Indian Journal of Medical Ethics

LETTERS


Political economy of human organ selling

The debate on trade in kidneys for economic gain (1, 2, 3, 4) has become polarised between those who do not view this as different from any other economic gain (those not attaching any moral value to any economic transaction), and those who view this in the context of human realities, like poverty, that drive people to make a forced ‘choice’ of selling an organ for an economic consideration.

In this globalised and market-oriented world, there is a tendency to commodify everything and this includes human organs. Everything must be viewed in a detached and ‘objective’ manner and should not be adulterated with any values.

Unfortunately human life and living do not work that way, and more so in our part of the world. In the real world things are not black and white but there are many shades of grey. One example with which we have had experience for a number of years is blood donation. Professional blood donation was permitted and had become quite messy but it took the HIV/AIDS scare to put a stop to it, at least officially. Voluntary blood donation is encouraged and whenever a patient needs blood, relatives and friends must contribute without any monetary compensation.

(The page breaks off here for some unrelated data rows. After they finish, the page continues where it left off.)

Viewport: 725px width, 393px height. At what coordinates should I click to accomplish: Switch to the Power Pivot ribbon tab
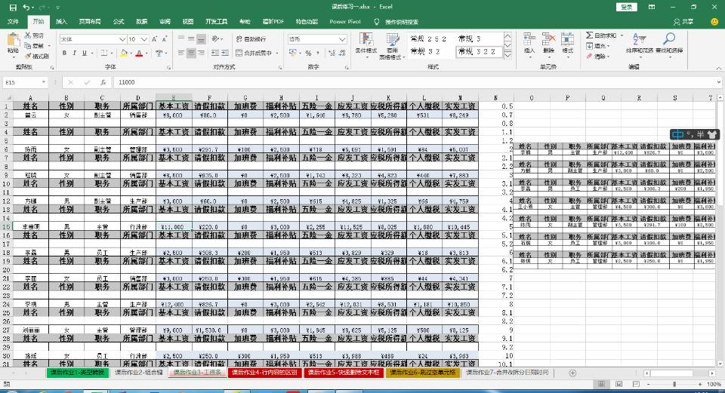(344, 22)
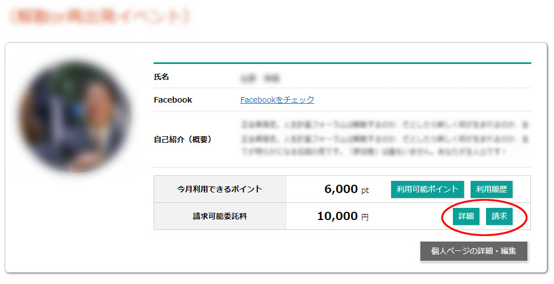Click the 請求 billing button

(499, 216)
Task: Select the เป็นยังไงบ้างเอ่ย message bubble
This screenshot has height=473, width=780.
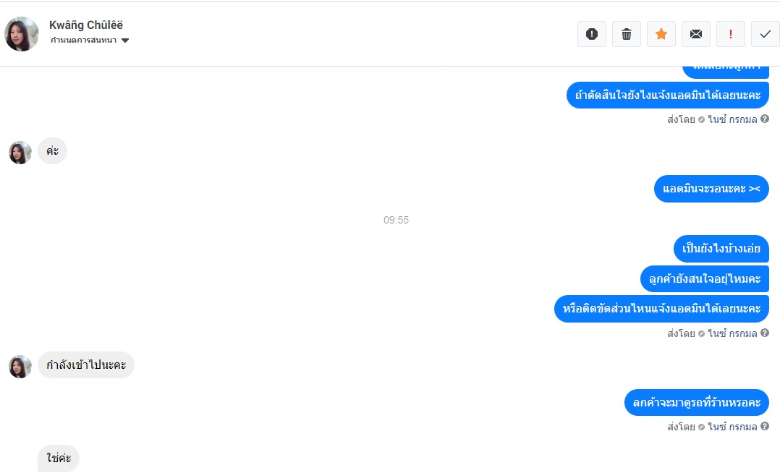Action: [x=721, y=248]
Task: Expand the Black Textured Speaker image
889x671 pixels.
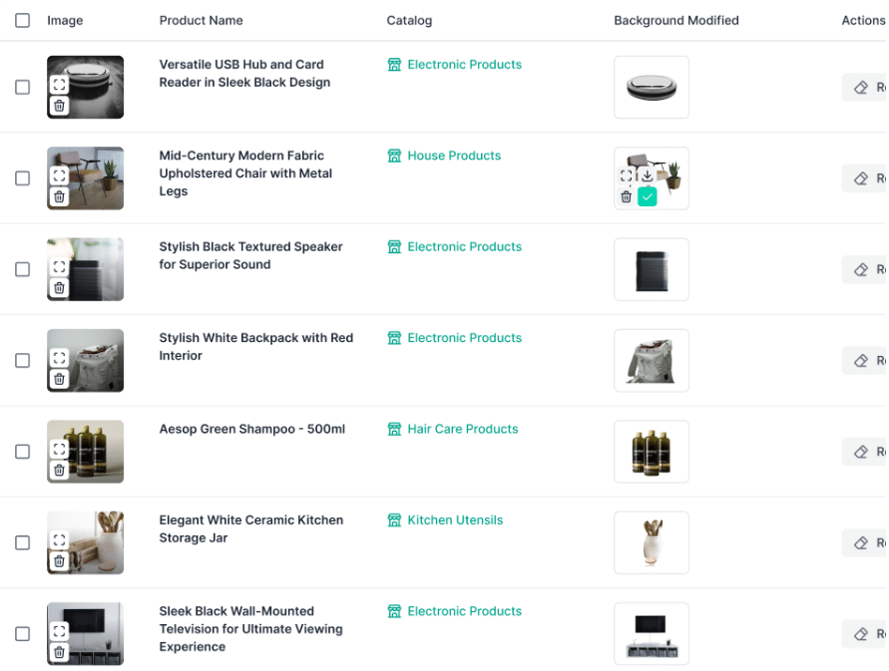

Why can’t we follow the same principle for kidney donation? Encourage people to donate their kidneys on death to a public ‘kidney bank’. Anyone needing a transplant must get a relative or friend to pledge their kidneys on death. The option of a live donation from a compatible relative may also be kept open as an exception, but this should be subject to an ethical review to assure that no undue advantage is taken, or any payment made. And of course this should be only in the public domain. (By public domain I do not necessarily mean the government, it could also be an association of the concerned profession.)

This is not very different from the question of the misuse of amniocentesis. Just because the technology is misused, we cannot ban it since it also serves a useful purpose. There has to be control over the use of the technology by the profession. We know that legislation in the case of amniocentesis has not worked effectively. It can only work if the medical profession becomes ethical in its use and any misuse is dealt with severely by professional bodies. For example, the Federation of Obstetric and Gynaecological Societies of India (FOGSI) should take a lead and pressurise its fraternity to stop sex-determination tests. The fact that FOGSI has not done this shows the lack of ethical concern within the association. On the positive side, there has been a report from Bhuj that prescriptions and other stationery used by obstetricians and gynaecologists in that region carry a slogan that sex-determination is a crime. FOGSI must use such examples to advantage and get its members and other related specialists to become concerned and bring about a change in practice.

Coming back to the kidney trade, there is also the concern of inadequate access to dialysis facilities for affected patients. With increasing privatisation the situation is becoming worse. Access to such care for the poor, who are the majority in this country, is becoming increasingly out of reach. If we are concerned about equity — and we ought to be, given that we are a society with an exceptionally large population with insufficient access to basic needs including health care — then we ought to be concerned about the increasing commodification of health care. Public investment is declining and the private sector is booming. It was not very long ago that specialist care was largely in the public domain but today even that is being monopolised by the private sector. If things continue in the same vein then arguments in favour of allowing free trade in human organs will gain momentum.

Thus we must view the human organ trade in the context of this overall political economy of health care. If we allow the organ trade we will be favouring a small class of people who can buy out the desperate poor. It will also create its own economy of middlemen who will facilitate this trade. Experience teaches us that whenever such middlemen take over, the beneficiary is neither the buyer nor the seller.

In this case there is a third loser – the medical professionwhich is fast losing its credibility because of the large number of unethical practices which increasingly characterise it. We are fortunate that a large majority of the medical profession world wide is either against the human organ trade or at best ambivalent.

So we do have a hope that the banias can be prevented from taking over control of human organs. However, this will depend entirely on the ethical standards medical professionals set for themselves.

Ravi Duggal, Centre for Enquiry into Health and Allied Themes, 2nd floor, BMC building, 135 Military Road, Bamandayapada, Marol, Andheri (E), Mumbai 400 059.

References

  1. Nagral S: Ethical issues and the Indian scenario. Issues in Medical Ethics 2001; 9: 41-43.
  2. Kyriazi H: The ethics of organ selling: a liberatarian perspective. Issues in Medical Ethics 2001; 9: 44-46.
  3. Radcliffe Richards J: Organs for sale. Issues in Medical Ethics 2001; 9: 47-48.
  4. George T: The case against kidney sales. Issues in Medical Ethics 2001; 9: 49-50.